= Sessional lecturer =

Contract faculty in colleges

Sessional lecturer or sessional instructor are contract faculty who hold full- or part-time teaching positions and may perform administrative duties but have no research responsibilities. Sessionals hold short-term contracts, typically running one or two academic terms; in many post-secondary institutions sessional contracts may be renewed repeatedly but by definition, they offer no legal expectation of ongoing work. Unlike members of other academic ranks (e.g., Assistant Professors and Full Professors), sessional lecturers are ineligible for tenure.

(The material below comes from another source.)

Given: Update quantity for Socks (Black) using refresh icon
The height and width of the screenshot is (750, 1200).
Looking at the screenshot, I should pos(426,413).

It is an academic rank for a type of job common in Canadian and Australian universities and colleges.

Although significant differences exist between the working conditions of sessional lecturers and professors, sessionals occupy a rank similar to that of adjunct professors in the United States. Historically, sessionals have been hired to address short-term teaching shortages and to replace tenure-stream faculty who are on leave or who are holding temporary administrative positions (e.g., Faculty Chair or Dean). Possibly because on a per-course basis sessionals earn much less than their tenure-stream counterparts, in the last three decades many universities and colleges have developed a heavy reliance on contract faculty, with the result that the Canadian post-secondary educational system has developed a structural reliance on sessional faculty. In a number of large research universities, including the University of British Columbia and the University of Toronto, sessionals now teach the majority of undergraduate courses in some departments.

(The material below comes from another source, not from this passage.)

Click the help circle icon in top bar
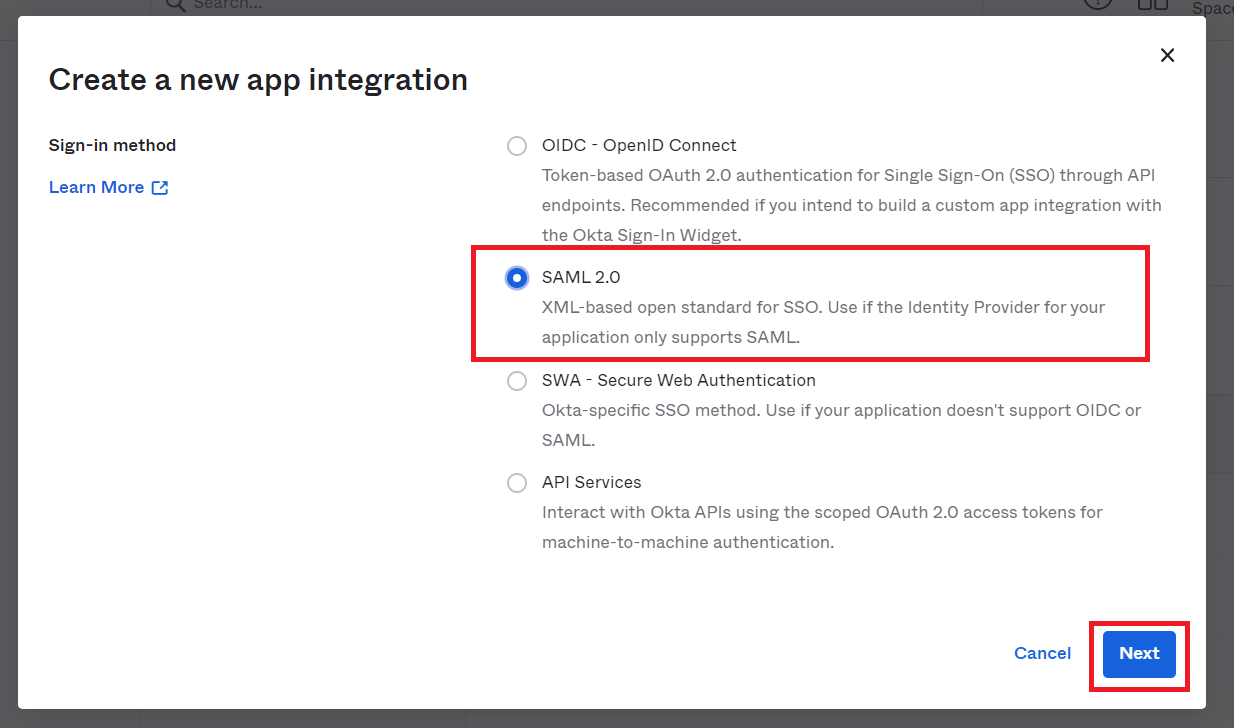Image resolution: width=1234 pixels, height=728 pixels. (x=1098, y=4)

Although most sessional lecturers are trained as researchers and hold a PhD or other terminal degree, their contracts usually specify only teaching responsibilities, and their research programs are rarely supported by the universities that employ them. Common impediments to sessionals' research activities have historically included low salaries, ineligibility for merit pay and internal research funding, and institutional policies against signing applications for funding from granting agencies. Because an active research program and a strong publishing record (for original research) in major journals is often a key qualification for entry into a tenure-stream position, work as a sessional lecturer is widely considered among academics to be an "employment ghetto".

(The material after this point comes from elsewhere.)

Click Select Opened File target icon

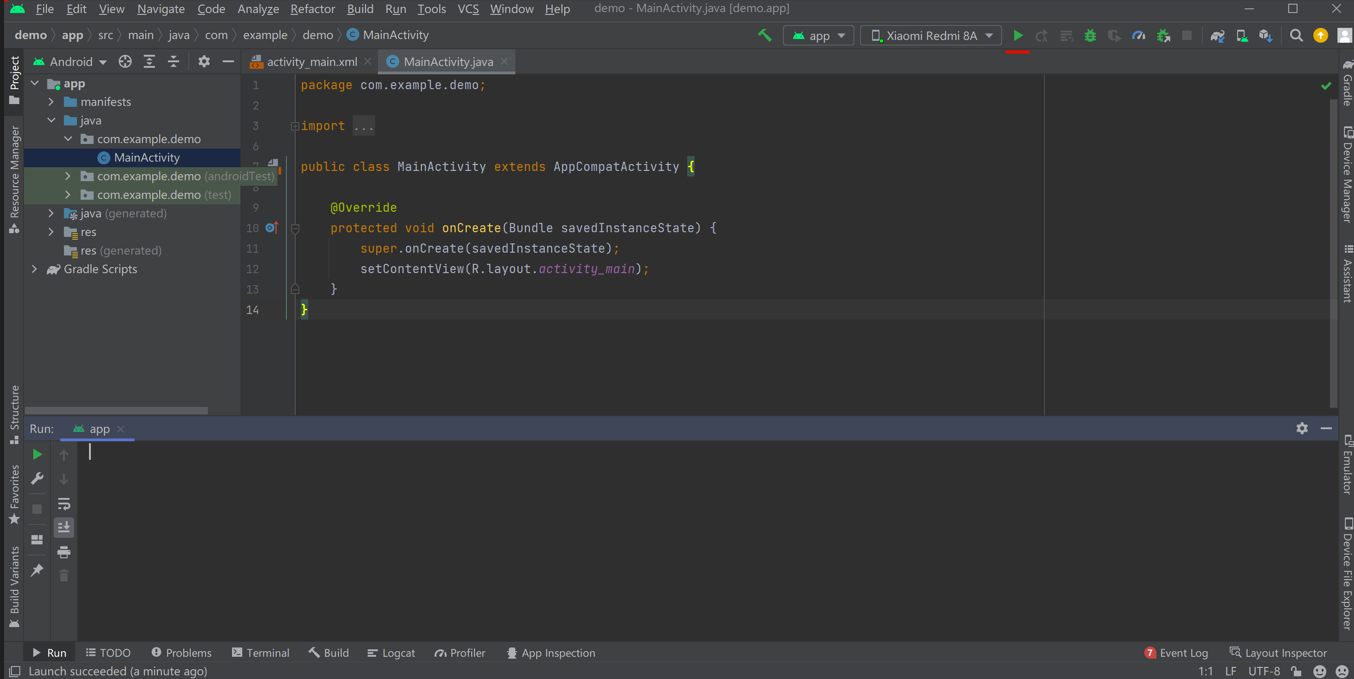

The trend towards increasing reliance on sessional lecturers and other contract faculty is an instance of the casualization of academic work and has been criticized by the Canadian Association of University Teachers, which has proposed that the current per-course stipend be replaced by a pro-rata model that recognizes the teaching, research, and governance contributions of contract faculty.

As a labour group, sessional lecturers are organized in a variety of ways. In some universities, including Queen's, the University of Alberta, and the University of British Columbia, they are represented along with tenured and tenure-stream faculty in a single faculty association; in others, including University of Toronto, York University, and the University of Saskatchewan, they are represented as a distinct employment group by Canadian Union of Public Employee (CUPE) locals or stand-alone unions; in a few post-secondary institutions, they are not represented by a labour organization.